The V-5 school, which prepared young men for flight-related work in the Navy, was instituted in December 1942. Before the program ended in September 1944, approximately 2,400 men were trained at Wesleyan to enter the Naval force. They were taught mathematics, physics, navigation, communications, and other flight-related curricula. 

When trainees first arrived on campus, a mingling event was held for students and cadets to encourage friendship and fraternity between the two groups. An Argus article described the budding relationships between “active men in service and the inactive men awaiting call,” a fairly resigned reminder less than two months after the war had been officially declared. In February, 202 University undergraduates were drafted into the armed forces.

Around the same time, Captain Robert S. Fogg gave a lecture in the ’92 Theater on the recruitment process for the Army Air Corps Cadet officer training schools. Students and Middletown residents in attendance were educated on how to enlist, which some did on the spot. As a motivation to enlist, Captain Fogg noted that those who were recruited would be permitted to finish their studies through the semester, even if their number was called before then.

Several professors and visitors gave lectures and wrote a series in The Argus on how the war was going. Dr. Ellsworth Huntington, a visiting research associate from Yale University, delivered a talk analyzing the “strength and weakness west of the Pacific.”

“The Germans and the Japanese are more able than the Americans, the speaker said in his opening remarks,” The Argus reported on Huntington’s talk. “Their system of culture gives the Japanese an advantage over the Americans in many respects, for the Japanese are bound with a deistic love and veneration for the Emperor, which gives them strength through their unity.”

At first, The Argus sent every paper to each former Wesleyan student who had left the school to join the military, but that quickly became an impossible task. In the fall of 1943, only 153 undergraduates remained on campus. A huge proportion of the school’s population was made up of military trainees, whose programs financed the then-tiny University as the war raged on.

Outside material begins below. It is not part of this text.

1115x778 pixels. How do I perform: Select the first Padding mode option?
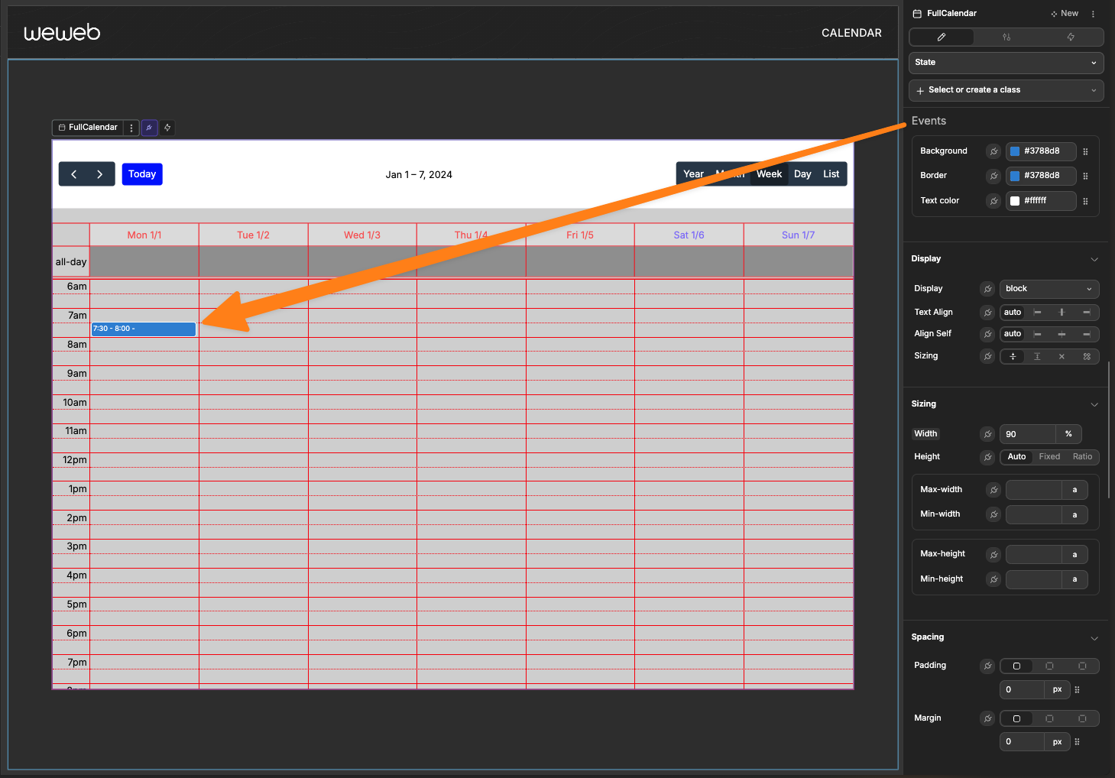coord(1016,666)
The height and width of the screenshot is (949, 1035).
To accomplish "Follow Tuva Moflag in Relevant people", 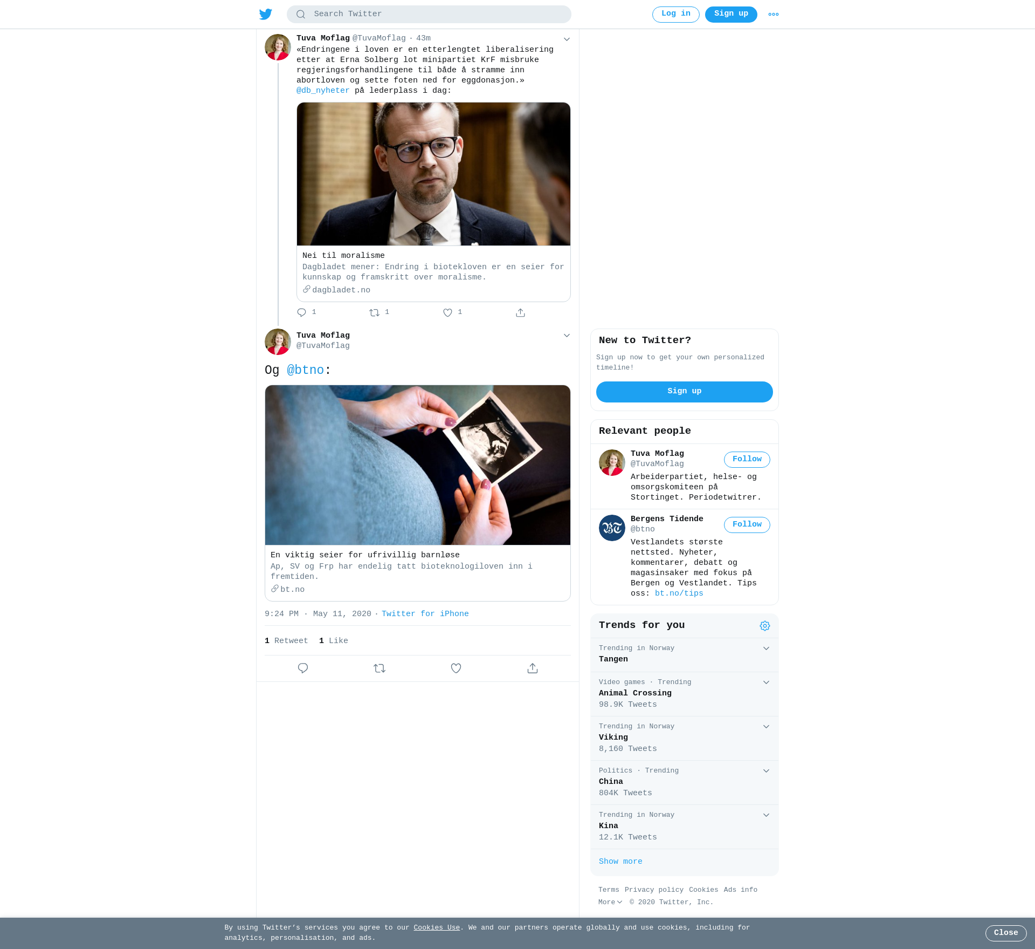I will [747, 460].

Squash, track, baseball, and swimming were all suspended until the end of the war, with the swimmers electing to discontinue their varsity team, in part, because their coach had to train the Navy cadets.

On March 3, 1942, the Middletown and Wesleyan communities participated in their first “test blackout.” Updates were printed on the “fine records” of many specific University students who joined the war efforts. When a small group of students graduated in October 1944, it was noted that “the commencement activities did not rival those of the pre-war years.” A band made up of students in the V-12 program, which trained Navy and Marines officers, played at a joint dance for the fraternities in August 1944. Multiple 1944 issues of The Argus featured ads for “Victory Cleaners,” a laundry service that specialized in cleaning uniforms. On July 12, 1944, the University’s “largest freshman class” arrived—with only 39 “civilians” seeking to pursue a Wesleyan education. Another 248 men came to train at the V-12 school. The V-5 school finally ended in September 1944.

Despite the difficulties that come with 2018, the University has a thriving population of over 3,000 students and no longer lives with the knowledge that, at any time, they could be drafted.